§ Problem to solve
Could you repeat the items below word for word, from the line containing "Given: Request appointment" through the line containing "will [1160, 427].", with both of those lines included and nothing else?

§ Supplied records
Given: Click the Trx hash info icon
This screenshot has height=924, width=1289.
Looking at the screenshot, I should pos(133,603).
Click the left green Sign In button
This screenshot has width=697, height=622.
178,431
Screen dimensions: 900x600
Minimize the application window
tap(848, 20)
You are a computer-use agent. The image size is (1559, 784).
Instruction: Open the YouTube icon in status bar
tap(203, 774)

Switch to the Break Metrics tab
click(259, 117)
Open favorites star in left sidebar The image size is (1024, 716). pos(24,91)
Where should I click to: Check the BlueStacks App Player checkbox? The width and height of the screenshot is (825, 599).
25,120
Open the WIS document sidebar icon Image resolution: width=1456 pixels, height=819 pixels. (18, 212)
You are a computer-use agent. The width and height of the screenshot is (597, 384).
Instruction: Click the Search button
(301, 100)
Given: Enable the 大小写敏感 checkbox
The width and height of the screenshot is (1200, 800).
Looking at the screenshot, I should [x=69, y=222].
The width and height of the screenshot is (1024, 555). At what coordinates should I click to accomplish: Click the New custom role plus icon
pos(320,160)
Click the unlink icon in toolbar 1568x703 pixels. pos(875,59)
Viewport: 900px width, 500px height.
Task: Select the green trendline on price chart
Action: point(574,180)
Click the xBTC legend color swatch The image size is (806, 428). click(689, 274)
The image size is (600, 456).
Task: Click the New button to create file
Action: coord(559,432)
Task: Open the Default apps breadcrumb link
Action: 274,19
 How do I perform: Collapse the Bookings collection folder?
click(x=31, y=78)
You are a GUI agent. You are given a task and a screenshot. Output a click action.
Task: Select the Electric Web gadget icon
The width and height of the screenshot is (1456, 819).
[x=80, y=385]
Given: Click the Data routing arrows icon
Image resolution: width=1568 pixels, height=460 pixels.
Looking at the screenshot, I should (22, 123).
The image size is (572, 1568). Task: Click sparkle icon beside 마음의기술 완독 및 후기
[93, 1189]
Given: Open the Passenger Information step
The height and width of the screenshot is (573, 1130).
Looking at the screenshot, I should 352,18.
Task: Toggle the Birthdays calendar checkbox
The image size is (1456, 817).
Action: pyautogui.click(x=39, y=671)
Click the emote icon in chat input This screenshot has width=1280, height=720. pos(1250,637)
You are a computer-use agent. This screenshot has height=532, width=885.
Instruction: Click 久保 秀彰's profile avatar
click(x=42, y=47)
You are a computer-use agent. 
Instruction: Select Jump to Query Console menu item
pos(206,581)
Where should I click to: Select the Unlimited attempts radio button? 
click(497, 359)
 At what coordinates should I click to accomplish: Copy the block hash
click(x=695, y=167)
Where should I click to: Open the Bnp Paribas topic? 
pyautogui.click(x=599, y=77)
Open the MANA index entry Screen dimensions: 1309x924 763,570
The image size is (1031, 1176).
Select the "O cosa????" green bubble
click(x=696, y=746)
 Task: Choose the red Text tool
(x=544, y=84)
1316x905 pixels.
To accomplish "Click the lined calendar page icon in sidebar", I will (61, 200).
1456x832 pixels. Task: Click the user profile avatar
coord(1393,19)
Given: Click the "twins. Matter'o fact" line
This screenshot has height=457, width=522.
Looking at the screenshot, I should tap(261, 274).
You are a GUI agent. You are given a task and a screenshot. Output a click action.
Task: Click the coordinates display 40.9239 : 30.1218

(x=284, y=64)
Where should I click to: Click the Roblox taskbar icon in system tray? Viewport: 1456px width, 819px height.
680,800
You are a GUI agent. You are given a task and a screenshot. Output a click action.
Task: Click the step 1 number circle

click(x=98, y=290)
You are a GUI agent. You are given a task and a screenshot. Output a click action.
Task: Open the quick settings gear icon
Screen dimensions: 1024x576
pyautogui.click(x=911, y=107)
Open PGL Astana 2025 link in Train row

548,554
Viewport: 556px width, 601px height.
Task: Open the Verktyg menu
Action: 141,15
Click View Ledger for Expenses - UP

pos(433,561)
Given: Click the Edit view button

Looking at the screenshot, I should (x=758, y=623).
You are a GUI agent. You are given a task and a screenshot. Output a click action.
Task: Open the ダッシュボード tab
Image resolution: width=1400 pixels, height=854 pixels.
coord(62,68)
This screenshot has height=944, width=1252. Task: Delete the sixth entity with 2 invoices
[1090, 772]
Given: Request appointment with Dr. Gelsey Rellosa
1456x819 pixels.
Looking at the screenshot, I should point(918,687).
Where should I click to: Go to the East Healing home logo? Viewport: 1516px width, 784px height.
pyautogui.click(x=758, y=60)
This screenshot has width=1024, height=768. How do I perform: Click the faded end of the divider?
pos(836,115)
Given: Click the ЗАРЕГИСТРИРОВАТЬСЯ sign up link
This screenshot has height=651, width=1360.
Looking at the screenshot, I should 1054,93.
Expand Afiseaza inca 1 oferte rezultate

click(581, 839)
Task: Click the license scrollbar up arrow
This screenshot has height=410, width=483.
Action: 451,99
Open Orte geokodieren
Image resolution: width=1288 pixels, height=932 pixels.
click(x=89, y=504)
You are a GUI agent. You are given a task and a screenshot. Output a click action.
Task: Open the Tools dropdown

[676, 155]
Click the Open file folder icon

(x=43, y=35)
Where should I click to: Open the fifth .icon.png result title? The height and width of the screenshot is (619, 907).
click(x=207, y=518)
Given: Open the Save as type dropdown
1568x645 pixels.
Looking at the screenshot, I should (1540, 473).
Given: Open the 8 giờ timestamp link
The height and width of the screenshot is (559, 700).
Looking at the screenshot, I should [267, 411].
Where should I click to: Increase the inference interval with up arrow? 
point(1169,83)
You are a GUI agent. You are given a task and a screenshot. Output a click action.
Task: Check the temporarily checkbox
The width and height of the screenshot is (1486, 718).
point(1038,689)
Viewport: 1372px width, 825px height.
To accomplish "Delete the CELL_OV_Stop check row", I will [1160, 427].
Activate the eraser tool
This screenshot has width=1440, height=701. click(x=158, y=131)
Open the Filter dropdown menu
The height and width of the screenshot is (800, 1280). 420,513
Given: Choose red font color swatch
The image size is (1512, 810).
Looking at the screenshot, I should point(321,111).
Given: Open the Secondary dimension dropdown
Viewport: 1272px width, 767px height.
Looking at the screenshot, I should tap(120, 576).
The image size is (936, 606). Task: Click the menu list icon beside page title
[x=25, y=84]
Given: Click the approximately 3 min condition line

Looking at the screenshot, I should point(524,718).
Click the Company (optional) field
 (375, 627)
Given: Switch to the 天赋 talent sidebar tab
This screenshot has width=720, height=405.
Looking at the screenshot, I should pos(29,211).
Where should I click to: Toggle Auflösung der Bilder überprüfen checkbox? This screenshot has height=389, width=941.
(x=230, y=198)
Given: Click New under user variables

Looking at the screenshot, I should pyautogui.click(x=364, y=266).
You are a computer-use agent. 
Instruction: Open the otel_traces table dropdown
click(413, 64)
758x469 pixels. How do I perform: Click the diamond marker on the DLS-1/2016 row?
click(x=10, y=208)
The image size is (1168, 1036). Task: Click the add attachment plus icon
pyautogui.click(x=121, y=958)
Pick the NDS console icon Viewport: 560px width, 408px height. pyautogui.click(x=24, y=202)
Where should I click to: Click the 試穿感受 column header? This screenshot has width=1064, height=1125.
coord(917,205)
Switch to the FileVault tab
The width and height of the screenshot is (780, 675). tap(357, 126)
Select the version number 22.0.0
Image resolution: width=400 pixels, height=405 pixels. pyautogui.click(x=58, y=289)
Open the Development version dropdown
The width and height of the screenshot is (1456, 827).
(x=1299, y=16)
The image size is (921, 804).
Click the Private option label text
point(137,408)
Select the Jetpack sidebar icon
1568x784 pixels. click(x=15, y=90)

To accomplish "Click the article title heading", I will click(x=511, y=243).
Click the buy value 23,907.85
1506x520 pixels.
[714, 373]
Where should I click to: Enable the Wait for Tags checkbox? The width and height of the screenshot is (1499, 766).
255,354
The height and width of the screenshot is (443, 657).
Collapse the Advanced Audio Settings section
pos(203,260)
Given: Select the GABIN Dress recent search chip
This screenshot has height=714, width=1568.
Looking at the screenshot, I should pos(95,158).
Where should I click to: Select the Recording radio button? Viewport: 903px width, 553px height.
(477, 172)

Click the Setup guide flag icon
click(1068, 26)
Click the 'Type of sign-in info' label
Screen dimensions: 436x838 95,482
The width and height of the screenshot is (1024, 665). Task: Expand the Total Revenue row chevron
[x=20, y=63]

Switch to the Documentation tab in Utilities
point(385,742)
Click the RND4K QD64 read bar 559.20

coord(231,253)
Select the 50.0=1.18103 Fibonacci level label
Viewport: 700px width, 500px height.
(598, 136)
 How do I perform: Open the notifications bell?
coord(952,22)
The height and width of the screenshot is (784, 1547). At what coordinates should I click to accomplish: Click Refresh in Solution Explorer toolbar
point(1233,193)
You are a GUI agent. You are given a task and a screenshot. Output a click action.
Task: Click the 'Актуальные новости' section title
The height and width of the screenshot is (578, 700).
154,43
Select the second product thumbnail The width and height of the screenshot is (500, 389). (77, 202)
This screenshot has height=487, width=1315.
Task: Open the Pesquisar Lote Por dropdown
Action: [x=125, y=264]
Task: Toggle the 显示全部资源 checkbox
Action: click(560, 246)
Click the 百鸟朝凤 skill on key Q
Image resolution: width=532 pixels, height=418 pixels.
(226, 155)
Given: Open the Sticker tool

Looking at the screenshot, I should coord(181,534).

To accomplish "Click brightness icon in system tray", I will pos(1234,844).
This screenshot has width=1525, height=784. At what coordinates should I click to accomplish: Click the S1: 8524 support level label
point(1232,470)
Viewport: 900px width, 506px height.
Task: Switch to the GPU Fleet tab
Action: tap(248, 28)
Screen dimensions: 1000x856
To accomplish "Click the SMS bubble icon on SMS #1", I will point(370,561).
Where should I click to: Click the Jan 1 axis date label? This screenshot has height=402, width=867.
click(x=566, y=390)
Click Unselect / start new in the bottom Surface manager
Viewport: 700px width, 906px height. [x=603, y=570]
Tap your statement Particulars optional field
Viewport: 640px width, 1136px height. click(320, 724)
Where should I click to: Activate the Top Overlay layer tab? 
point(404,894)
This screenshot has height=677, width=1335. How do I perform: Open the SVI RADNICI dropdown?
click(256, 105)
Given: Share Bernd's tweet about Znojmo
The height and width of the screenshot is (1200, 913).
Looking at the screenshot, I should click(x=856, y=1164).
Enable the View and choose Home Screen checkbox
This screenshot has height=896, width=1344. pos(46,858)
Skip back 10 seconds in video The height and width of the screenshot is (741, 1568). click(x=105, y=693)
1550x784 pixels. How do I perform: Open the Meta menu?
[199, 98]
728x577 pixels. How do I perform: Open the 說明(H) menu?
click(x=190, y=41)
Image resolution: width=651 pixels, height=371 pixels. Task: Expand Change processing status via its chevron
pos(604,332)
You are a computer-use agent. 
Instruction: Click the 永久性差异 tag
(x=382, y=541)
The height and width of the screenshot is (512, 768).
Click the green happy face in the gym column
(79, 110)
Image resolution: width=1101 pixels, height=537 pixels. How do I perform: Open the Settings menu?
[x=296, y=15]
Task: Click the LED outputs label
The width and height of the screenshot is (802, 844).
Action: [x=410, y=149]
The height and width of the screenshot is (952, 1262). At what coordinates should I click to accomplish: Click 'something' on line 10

§ Task response
Given: Request appointment with Dr. Gelsey Rellosa
1456x819 pixels.
Looking at the screenshot, I should point(918,687).
Where should I click to: Go to the East Healing home logo? Viewport: 1516px width, 784px height.
pyautogui.click(x=758, y=60)
This screenshot has width=1024, height=768. How do I perform: Click the faded end of the divider?
pos(836,115)
Given: Click the ЗАРЕГИСТРИРОВАТЬСЯ sign up link
This screenshot has height=651, width=1360.
Looking at the screenshot, I should 1054,93.
Expand Afiseaza inca 1 oferte rezultate

click(581, 839)
Task: Click the license scrollbar up arrow
This screenshot has height=410, width=483.
Action: 451,99
Open Orte geokodieren
Image resolution: width=1288 pixels, height=932 pixels.
click(x=89, y=504)
You are a GUI agent. You are given a task and a screenshot. Output a click action.
Task: Open the Tools dropdown

[676, 155]
Click the Open file folder icon

(x=43, y=35)
Where should I click to: Open the fifth .icon.png result title? The height and width of the screenshot is (619, 907).
click(x=207, y=518)
Given: Open the Save as type dropdown
1568x645 pixels.
Looking at the screenshot, I should (1540, 473).
Given: Open the 8 giờ timestamp link
The height and width of the screenshot is (559, 700).
Looking at the screenshot, I should [267, 411].
Where should I click to: Increase the inference interval with up arrow? 
point(1169,83)
You are a GUI agent. You are given a task and a screenshot. Output a click action.
Task: Check the temporarily checkbox
The width and height of the screenshot is (1486, 718).
point(1038,689)
Viewport: 1372px width, 825px height.
To accomplish "Delete the CELL_OV_Stop check row", I will [1160, 427].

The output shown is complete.